(MATERIAL PROVIDED begins)

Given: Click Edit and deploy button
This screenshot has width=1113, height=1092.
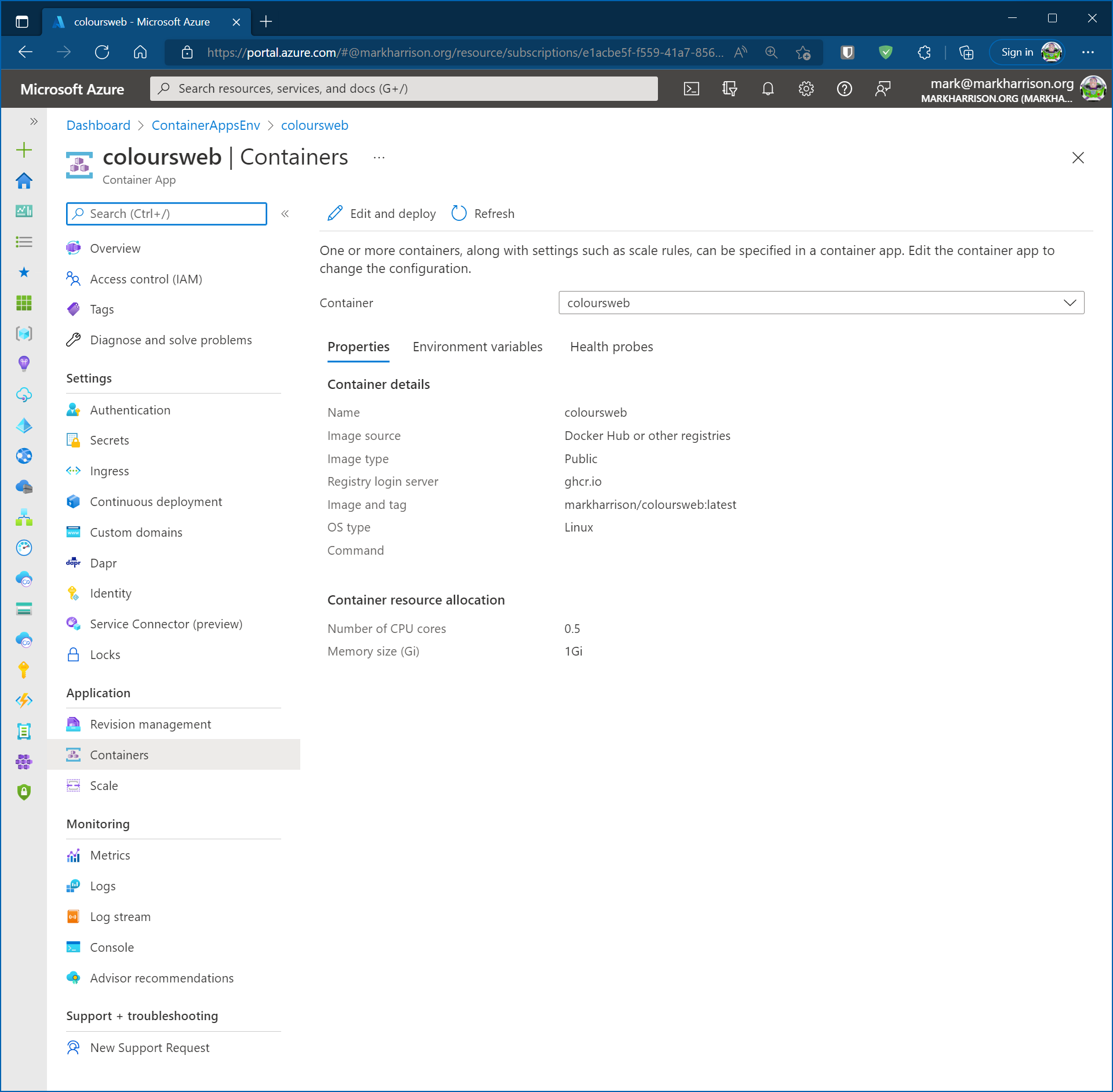Looking at the screenshot, I should pos(381,213).
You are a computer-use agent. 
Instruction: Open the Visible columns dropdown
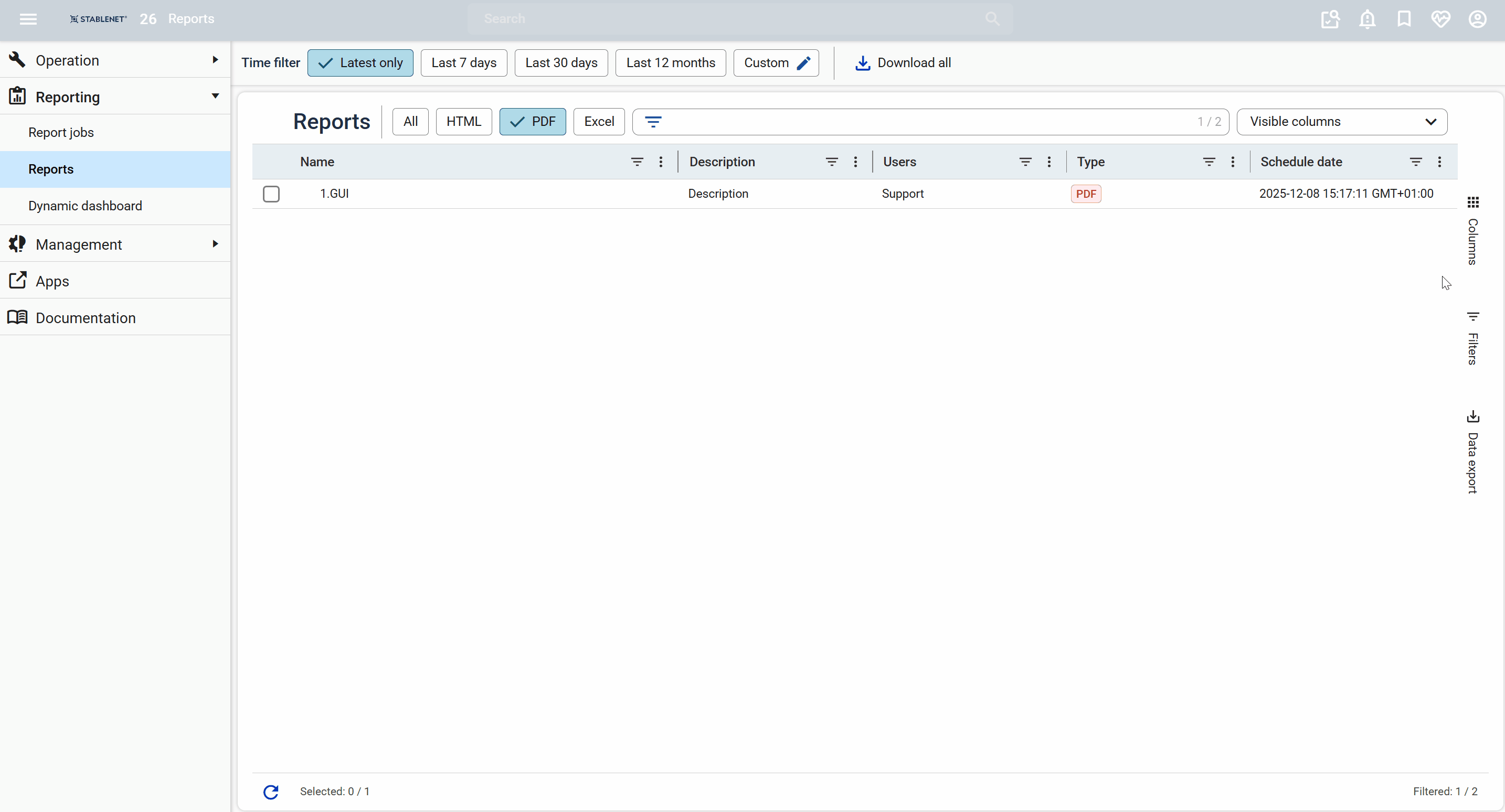(x=1341, y=122)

(MATERIAL PROVIDED ends)

# WHAT YOU HAVE TO DO
Take the line containing "This screenshot has width=1113, height=1092." and all lines after it to the end of the data above, and reproduce them exactly, leaving out pictures. Nothing else belongs in the copy.

# EXPECTED ANSWER
This screenshot has width=1113, height=1092.
Looking at the screenshot, I should pos(381,213).
You are a computer-use agent. 
Instruction: Open the Visible columns dropdown
(x=1341, y=122)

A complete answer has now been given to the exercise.